Er hat sich lange davor gewährt, doch jetzt muss sich der mutmaßliche NS-Verbrecher John Demjanjuk vor Gericht verantworten.

München. Der mutmaßliche NS-Verbrecher John Demjanjuk muss sich von diesem Montag an wegen Beihilfe zum zigtausendfachen Mord vor dem Landgericht München II verantworten. Es dürfte einer der letzten großen NS-Verbrecherprozesse weltweit werden. Bis Mai 2010 sind 35 Verhandlungstage angesetzt.

Die Staatsanwaltschaft wirft dem 89-jährigen Angeklagten vor, als Wachmann 1943 im Vernichtungslager Sobibor im besetzten Polen bei der Ermordung von mindestens 27 900 Juden geholfen zu haben. Zum Auftakt wird auch eine Gruppe von Nebenklägern erwartet, die ihre Angehörigen in den Gaskammern von Sobibor verloren haben.

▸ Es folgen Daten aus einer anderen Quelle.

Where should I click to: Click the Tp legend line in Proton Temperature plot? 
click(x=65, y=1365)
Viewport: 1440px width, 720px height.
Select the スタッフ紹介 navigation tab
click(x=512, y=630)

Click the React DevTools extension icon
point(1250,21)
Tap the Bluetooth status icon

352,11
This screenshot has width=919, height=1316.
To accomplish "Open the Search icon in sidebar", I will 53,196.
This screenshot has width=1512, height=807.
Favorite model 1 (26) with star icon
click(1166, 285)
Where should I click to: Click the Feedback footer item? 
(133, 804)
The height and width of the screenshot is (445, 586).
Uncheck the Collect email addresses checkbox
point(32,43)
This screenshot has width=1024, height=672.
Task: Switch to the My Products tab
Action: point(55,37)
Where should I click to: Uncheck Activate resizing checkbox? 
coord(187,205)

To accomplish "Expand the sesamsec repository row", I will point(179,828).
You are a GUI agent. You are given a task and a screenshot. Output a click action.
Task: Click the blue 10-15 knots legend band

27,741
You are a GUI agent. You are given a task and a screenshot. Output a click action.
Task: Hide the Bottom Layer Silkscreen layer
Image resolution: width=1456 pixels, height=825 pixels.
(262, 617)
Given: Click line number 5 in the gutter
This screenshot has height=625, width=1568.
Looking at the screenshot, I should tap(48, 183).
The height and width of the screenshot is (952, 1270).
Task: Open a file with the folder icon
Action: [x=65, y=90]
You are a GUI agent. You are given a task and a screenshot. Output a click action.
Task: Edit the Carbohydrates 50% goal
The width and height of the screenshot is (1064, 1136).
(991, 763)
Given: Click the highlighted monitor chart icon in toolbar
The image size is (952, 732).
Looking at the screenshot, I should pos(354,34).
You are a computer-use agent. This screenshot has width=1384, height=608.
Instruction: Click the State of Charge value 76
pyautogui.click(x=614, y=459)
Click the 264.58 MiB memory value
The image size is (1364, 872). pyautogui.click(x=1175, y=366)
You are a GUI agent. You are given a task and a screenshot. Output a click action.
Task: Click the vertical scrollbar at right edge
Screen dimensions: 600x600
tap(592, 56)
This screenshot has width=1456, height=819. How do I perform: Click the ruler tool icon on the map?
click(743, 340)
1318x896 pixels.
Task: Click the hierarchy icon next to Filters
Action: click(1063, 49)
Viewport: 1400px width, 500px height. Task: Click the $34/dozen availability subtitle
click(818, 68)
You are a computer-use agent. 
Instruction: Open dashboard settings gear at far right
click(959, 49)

Demjanjuk sitzt seit seiner Abschiebung aus den USA im Mai in München-Stadelheim in Untersuchungshaft. Im Oktober hatte das Bundesverfassungsgericht in Karlsruhe Verfassungsbeschwerden des gebürtigen Ukrainers abgewiesen und damit den Weg für den Prozess frei gemacht. Ein SS-Ausweis mit der Nummer 1393 gilt als Hauptbeweismittel.„Abkommandiert am 27.3.43 Sobibor“ ist handschriftlich darauf notiert. Dennoch hat Demjanjuk früher bestritten, überhaupt je Wachmann gewesen zu sein. Seit er in München ist, hat er sich nicht geäußert. Seine Anwälte zweifeln an, dass ihr Mandant der Demjanjuk ist, dem der Dienstausweis gehörte. Des Weiteren soll eine Verlegungsliste von 1943 nachweisen, dass Demjanjuk damals nach Sobibor verlegt wurde. Die Anwälte bezweifeln die Echtheit der Papiere.

Schon jetzt ist klar, dass es keinen kurzen Prozess geben wird. Ein ärztliches Sachverständigengutachten attestierte Demjanjuk Anfang Juli zwar Verhandlungsfähigkeit. Es schränkte aber ein, dass gegen ihn je Prozesstag nicht länger als zweimal 90 Minuten verhandelt werden darf - insgesamt also nicht mehr als drei Stunden. Außerdem hat sich Demjanjuk bisher nicht zu den Vorwürfen geäußert, so dass ein langwieriger Indizienprozess zu erwarten ist.